No invalid states. This is the central promise of sum types: make unrepresentable states unrepresentable. Consider what happens when you try to encode success and failure in a single flat record:

// Three fields, but most combinations are meaningless
record Result(String value, String error, boolean success) {}

The space of possible values is String × String × boolean, which is enormous. But only a tiny fraction are meaningful:

  • {"ok", null, true} → success ✓
  • {null, "something went wrong", false} → failure ✓
  • {null, null, true} → success with no value? ✗
  • {"ok", "also an error", true} → succeeded and failed? ✗
  • {null, null, false} → failure with no message? ✗

The type permits all of these. Your code has to guard against the invalid ones, or silently misbehave when it encounters them. This is exactly the kind of bug that slips through code review, because the type signature looks fine.

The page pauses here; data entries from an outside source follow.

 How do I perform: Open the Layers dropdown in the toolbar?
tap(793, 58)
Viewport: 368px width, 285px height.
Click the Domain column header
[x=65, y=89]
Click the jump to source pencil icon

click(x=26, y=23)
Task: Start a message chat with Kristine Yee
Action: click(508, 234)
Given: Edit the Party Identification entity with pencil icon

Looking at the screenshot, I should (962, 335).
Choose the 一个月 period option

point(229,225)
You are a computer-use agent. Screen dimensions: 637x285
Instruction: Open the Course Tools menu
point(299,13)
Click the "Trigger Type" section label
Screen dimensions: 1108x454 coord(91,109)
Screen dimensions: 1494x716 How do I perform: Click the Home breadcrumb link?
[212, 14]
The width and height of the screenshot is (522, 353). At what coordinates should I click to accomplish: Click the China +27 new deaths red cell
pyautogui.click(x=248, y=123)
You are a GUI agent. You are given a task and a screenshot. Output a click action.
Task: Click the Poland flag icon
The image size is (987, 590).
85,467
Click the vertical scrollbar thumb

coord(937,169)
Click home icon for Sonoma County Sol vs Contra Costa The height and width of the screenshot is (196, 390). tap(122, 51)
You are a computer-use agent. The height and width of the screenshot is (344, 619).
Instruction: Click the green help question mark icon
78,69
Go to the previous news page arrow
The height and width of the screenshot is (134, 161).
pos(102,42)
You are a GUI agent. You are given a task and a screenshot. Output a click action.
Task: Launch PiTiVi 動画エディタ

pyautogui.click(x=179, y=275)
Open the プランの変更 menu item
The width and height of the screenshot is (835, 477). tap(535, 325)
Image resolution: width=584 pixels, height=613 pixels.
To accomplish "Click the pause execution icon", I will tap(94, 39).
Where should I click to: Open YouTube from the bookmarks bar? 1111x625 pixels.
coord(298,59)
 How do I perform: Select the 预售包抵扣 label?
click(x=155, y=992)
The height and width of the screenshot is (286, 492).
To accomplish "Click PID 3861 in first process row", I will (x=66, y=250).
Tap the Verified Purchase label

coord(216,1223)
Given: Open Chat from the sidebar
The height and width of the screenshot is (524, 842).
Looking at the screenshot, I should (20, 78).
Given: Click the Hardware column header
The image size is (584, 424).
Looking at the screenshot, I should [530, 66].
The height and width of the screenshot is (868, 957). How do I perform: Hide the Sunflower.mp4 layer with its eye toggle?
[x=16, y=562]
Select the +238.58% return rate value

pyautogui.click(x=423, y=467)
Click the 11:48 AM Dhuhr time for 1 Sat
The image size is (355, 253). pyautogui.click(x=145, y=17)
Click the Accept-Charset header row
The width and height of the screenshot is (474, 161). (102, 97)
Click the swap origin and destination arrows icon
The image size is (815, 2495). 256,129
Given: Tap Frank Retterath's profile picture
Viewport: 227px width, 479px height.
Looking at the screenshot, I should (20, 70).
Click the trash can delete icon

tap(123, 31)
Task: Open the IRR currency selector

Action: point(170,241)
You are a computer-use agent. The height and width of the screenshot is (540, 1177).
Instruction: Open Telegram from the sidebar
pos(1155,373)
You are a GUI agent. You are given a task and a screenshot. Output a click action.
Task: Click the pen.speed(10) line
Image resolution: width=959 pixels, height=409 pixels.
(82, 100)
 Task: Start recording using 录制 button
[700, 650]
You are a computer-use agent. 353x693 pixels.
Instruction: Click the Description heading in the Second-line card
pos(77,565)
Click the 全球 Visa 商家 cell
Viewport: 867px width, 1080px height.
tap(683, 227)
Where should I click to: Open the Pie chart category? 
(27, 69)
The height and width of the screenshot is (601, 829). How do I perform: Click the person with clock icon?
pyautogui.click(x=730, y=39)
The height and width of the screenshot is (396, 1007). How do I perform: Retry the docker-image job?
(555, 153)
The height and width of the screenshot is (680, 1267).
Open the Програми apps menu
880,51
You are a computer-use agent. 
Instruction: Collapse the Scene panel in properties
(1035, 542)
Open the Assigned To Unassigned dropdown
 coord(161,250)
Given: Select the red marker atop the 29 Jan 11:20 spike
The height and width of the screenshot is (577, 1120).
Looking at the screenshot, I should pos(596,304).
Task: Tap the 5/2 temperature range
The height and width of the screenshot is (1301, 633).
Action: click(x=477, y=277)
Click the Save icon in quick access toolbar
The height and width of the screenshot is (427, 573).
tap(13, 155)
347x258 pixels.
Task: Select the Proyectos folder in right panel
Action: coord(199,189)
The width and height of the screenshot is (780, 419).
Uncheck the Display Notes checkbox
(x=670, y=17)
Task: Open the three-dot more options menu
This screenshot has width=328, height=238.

The mistake is treating a value and an error as fields that belong together. They don’t; they are alternatives. Model them that way:

// Impossible states are unrepresentable
sealed interface Result<T> permits Ok, Err {}
record Ok<T>(T value)       implements Result<T> {}
record Err<T>(String error) implements Result<T> {}

Now the only representable states are an Ok with a value, or an Err with an error message. There is no flag to misread, no null to defend against, no undefined combination to stumble into. The type system makes an invalid Result structurally impossible to construct.

This is what sum types are for. Not just to label variants, but to shrink the space of representable values until it exactly matches the space of valid values.

Composability. Small algebras compose into larger ones. Expr uses int as its output. You could swap eval for a prettyPrint that returns String, or a typeCheck that returns a Type, each a completely different algebra, without changing Expr at all.


The Connection to Functional Programming

If you’ve encountered Haskell, Scala, or F#, this pattern will look familiar. Those languages call the combination of sum and product types algebraic data types (ADTs), and they’re central to how functional programs model their domains.

Java didn’t have good sum types until sealed classes landed in JDK 21. That’s one reason functional patterns felt awkward in Java for a long time. With sealed interface + record + exhaustive pattern matching, Java finally has the pieces, though the concepts were never part of the standard Java vocabulary.

The terminology (product, sum, algebra) comes from category theory, which is the branch of mathematics that underlies a lot of functional programming. You don’t need to know category theory to use these ideas. But knowing the names helps: you can search for patterns, recognise them in other languages, and reason about them more precisely.


Where This Is Going

Once you’re comfortable thinking in algebras (types as sets, constructors as vocabulary, functions as operations), a natural next question is: what about effects?

eval is pure: it takes an Expr and returns an int, nothing more. But real programs log things, read files, throw exceptions, run concurrently. How do you model those in an algebra? How do you keep the composability and exhaustiveness guarantees when your operations have side effects?

That’s the territory of algebraic effects, a model for structured, composable side effects that’s making its way into modern languages and runtimes. It’s the subject of the next post in this series.

For now: if you can write a sealed interface and a record, you can already think in algebras. You just didn’t have a name for it.